Insights for consumers and participants
A reasonable precautions exclusion in an insurance policy does not allow an insurer to decline a claim merely because the insured was negligent, or because better controls could have prevented the loss. Proving recklessness is a high threshold. In this case, the insured’s controls were inadequate, but not so inadequate that the insured had knowingly courted the risk or acted in a way an ordinary person would regard as grossly irresponsible.
What happened?
Harbour operated a small vehicle rental business and held a liability policy with an insurer. The policy covered loss caused by employee theft.
Harbour hired Ms R in a customer service role. Around four months later, Harbour’s customers began contacting Harbour to say they had not received their bond refunds. Harbour investigated and discovered that Ms R had processed about $80,000 in refunds to her own EFTPOS cards instead of to the customers. Harbour lodged a claim for their loss with the insurer.
What were the parties’ views?
The insurer declined the claim, relying on an exclusion in their policy for direct financial loss arising from the insured’s failure to take all reasonable precautions to prevent their loss. The insurer said Harbour had failed to conduct proper pre-employment checks, gave Ms R broad authority to authorise, process, document and reconcile refunds, and did not have a secondary authorisation process to verify that refunds were legitimate before they were processed.
Harbour disagreed. They said controls were in place, including record keeping for bookings and refunds, a master PIN for the EFTPOS refund system, and a daily reconciliation processes to be reviewed by the branch manager (which the branch manager had negligently failed to perform in practice). They also said the insurer’s interpretation would undermine the commercial purpose of the policy, which is to protect Harbour against dishonest employee conduct.
What was FSCL’s view?
While the case was finely balanced, we concluded that the circumstances fell short of the high threshold required to prove recklessness under New Zealand law.
Harbour had failed to take all reasonable precautions. Stronger controls may have prevented or reduced the loss. However, the relevant question was not simply whether Harbour had been negligent. The insurer needed to show Harbour had been reckless by either:
- knowingly courting the risk of employee fraud, or
- engaging in conduct that any ordinary person would regard as grossly irresponsible.
The key elements of this decision were that:
- The key control against employee theft was the branch manager’s reconciliation of daily receipts and refunds. That control failed because the branch manager wasn’t doing their job properly. It was reasonable for Harbour to expect their branch manager to do their job properly. If the branch manager was doing their job properly, that would have prevented or minimised the losses they experienced.
- Although Harbour’s failure to conduct pre-employment checks was negligent, there was no evidence that doing those checks would have revealed information that would have changed the outcome.
- Harbour ran a small business where employees were often left in sole charge, so some concentration of responsibility for staff was understandable, even if not ideal.
- The insurer had not made any underwriting enquiries about Harbour’s internal fraud controls before agreeing to provide cover.

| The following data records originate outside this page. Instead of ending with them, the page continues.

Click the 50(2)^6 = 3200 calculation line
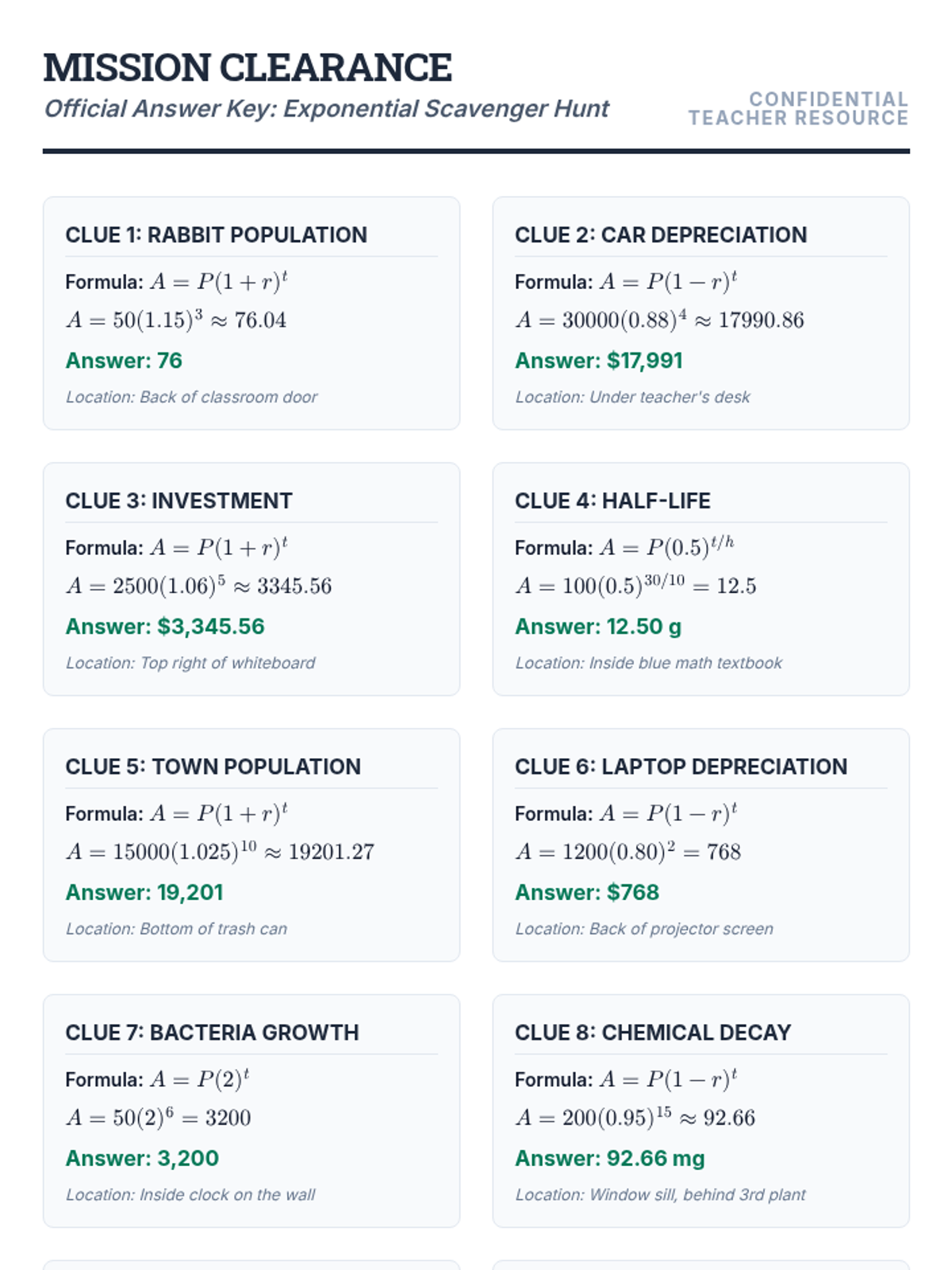Image resolution: width=952 pixels, height=1270 pixels. pos(158,1118)
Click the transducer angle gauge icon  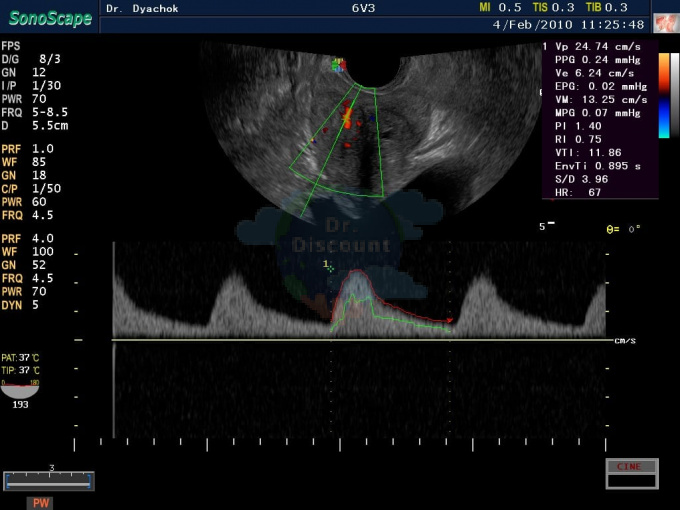point(20,389)
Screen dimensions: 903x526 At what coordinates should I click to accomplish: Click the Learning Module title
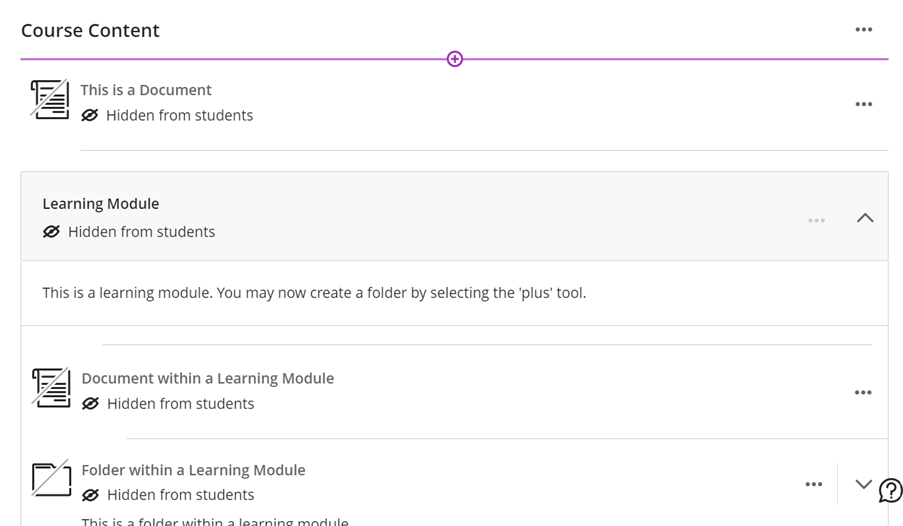point(101,204)
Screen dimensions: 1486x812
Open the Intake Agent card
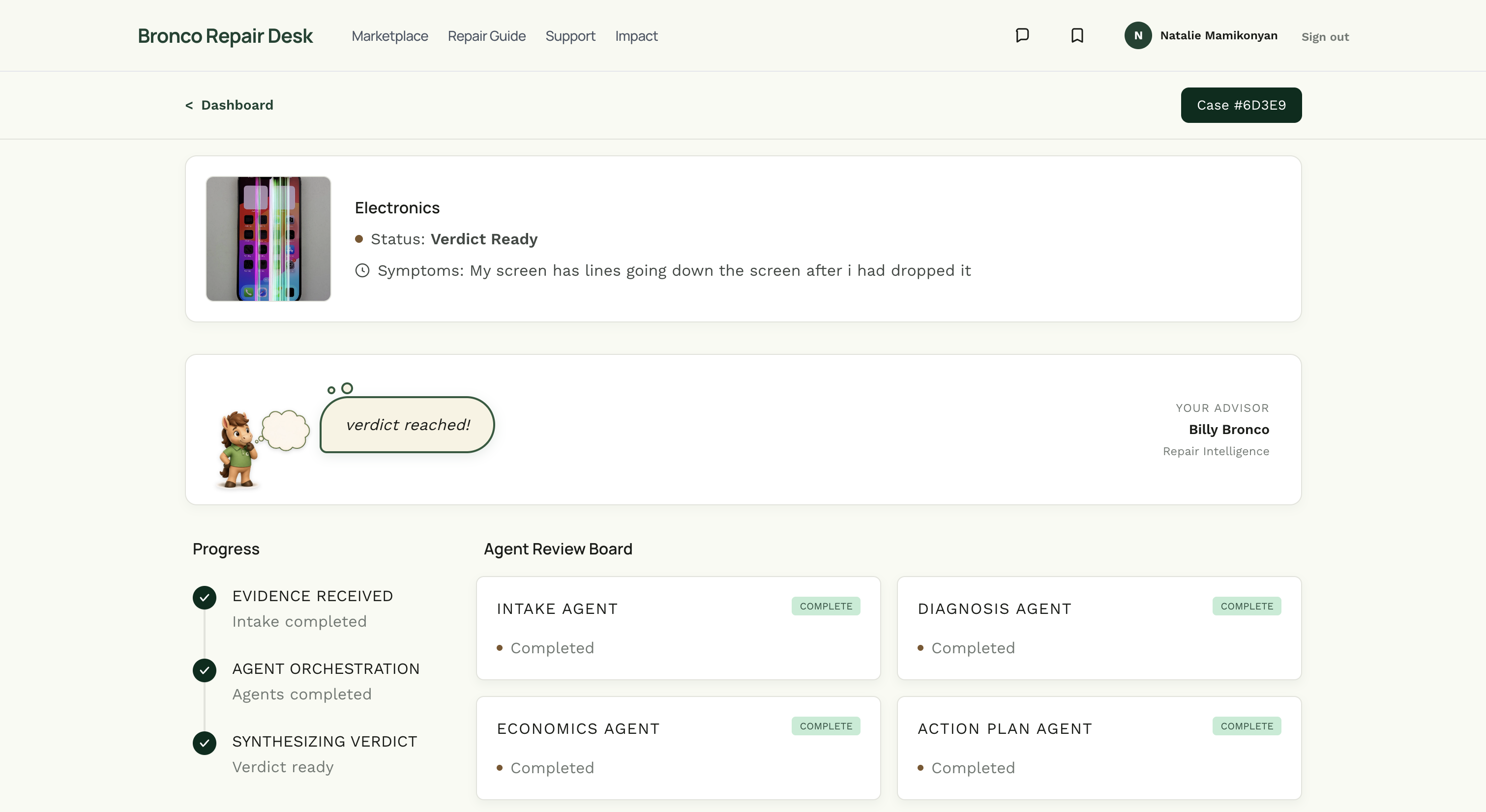pyautogui.click(x=678, y=628)
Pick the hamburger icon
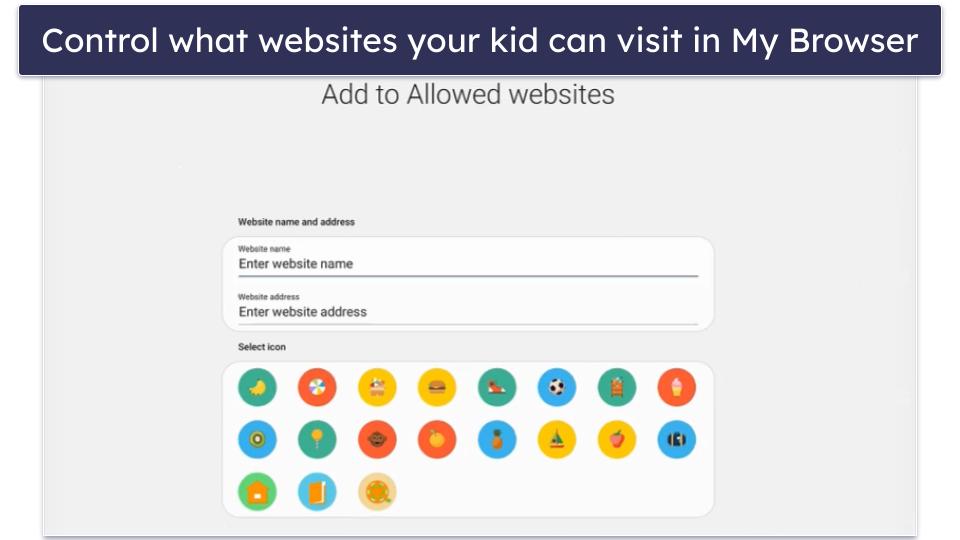This screenshot has height=540, width=960. [437, 387]
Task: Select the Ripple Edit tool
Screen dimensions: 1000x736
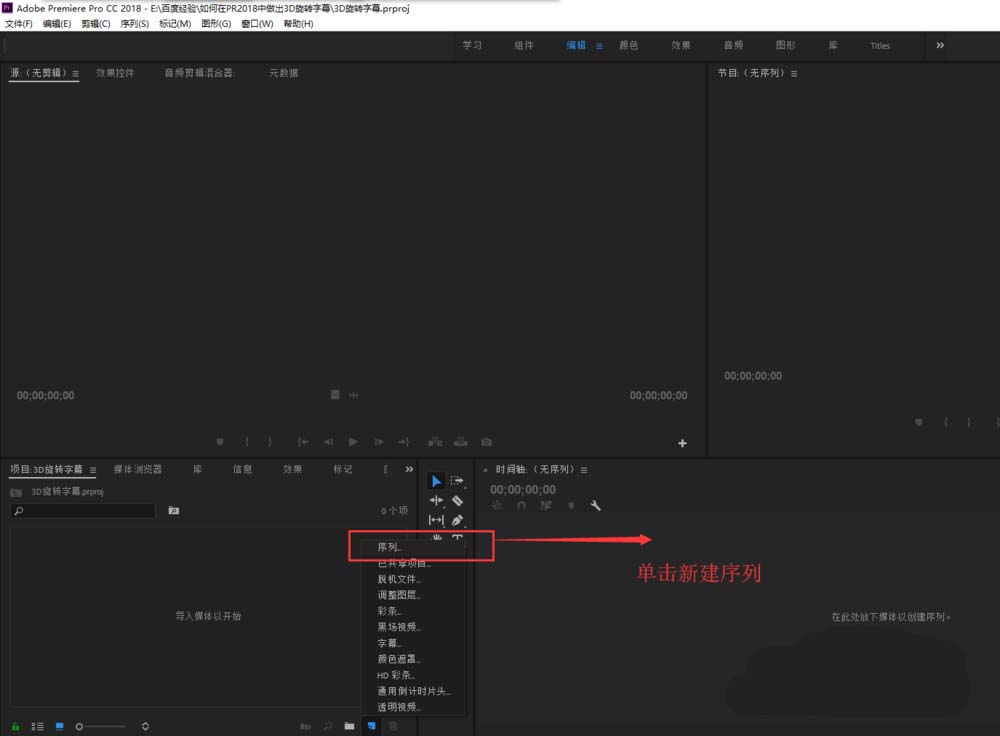Action: pos(436,499)
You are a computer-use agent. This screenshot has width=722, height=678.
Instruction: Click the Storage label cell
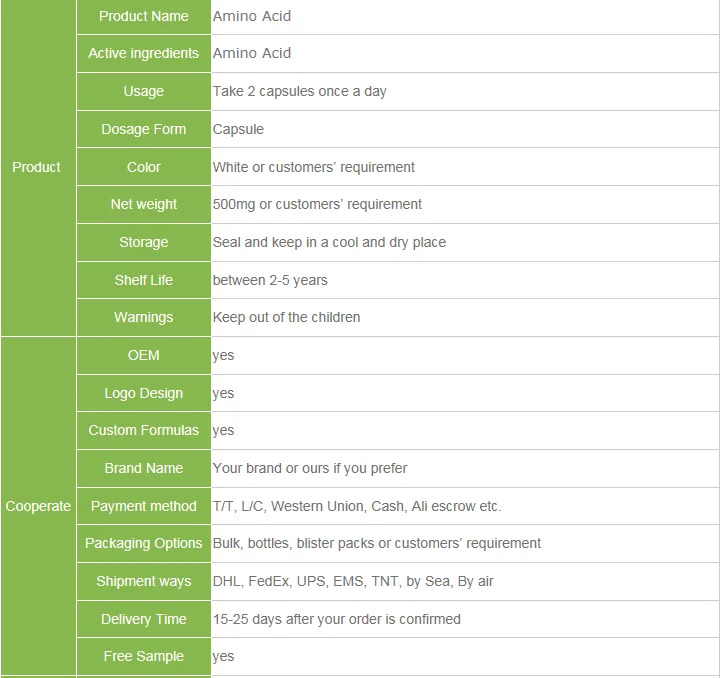point(144,242)
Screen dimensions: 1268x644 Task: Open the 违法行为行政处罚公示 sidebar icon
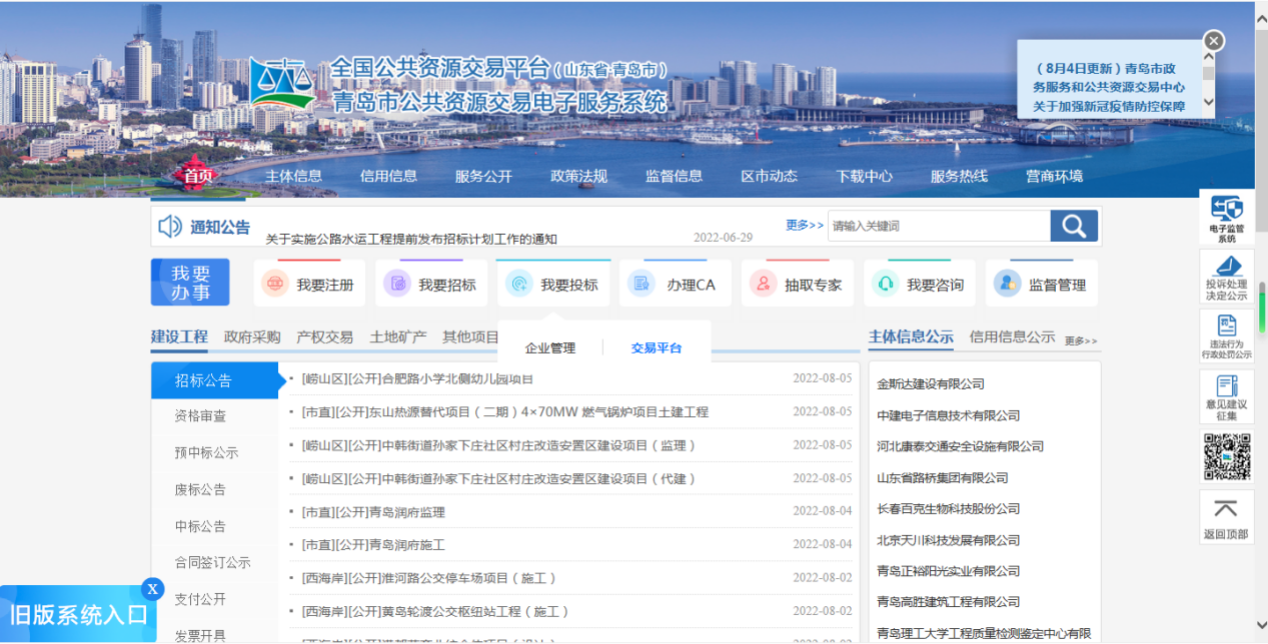coord(1227,336)

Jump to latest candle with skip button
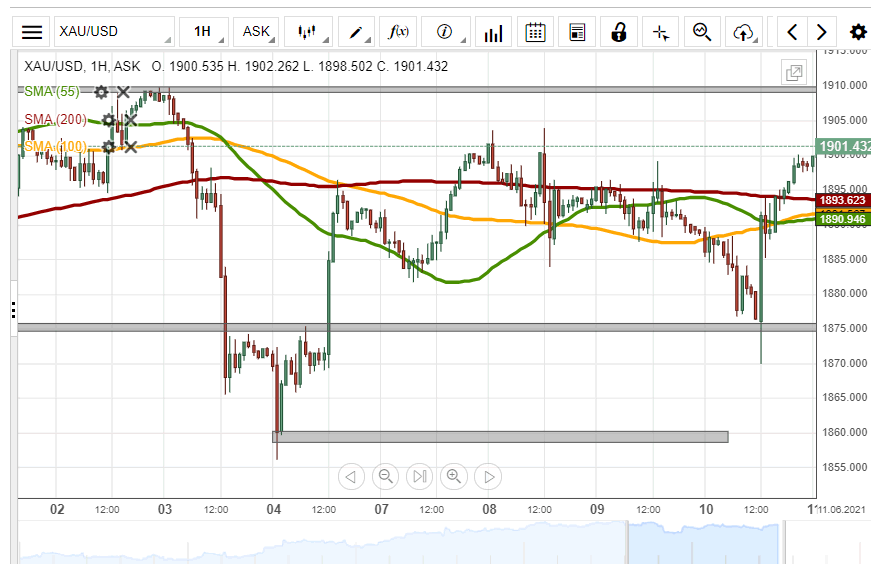point(420,477)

How did FSCL suggest that the complaint should be resolved?
We suggested the complaint should be resolved by the insurer paying the claim.
Although Harbour’s controls were imperfect and its failures contributed to the loss, we were not satisfied that their conduct reached the high threshold of recklessness required to rely on the “reasonable precautions” exclusion in the policy.
Both parties accepted the preliminary decision and agreed to settle the complaint.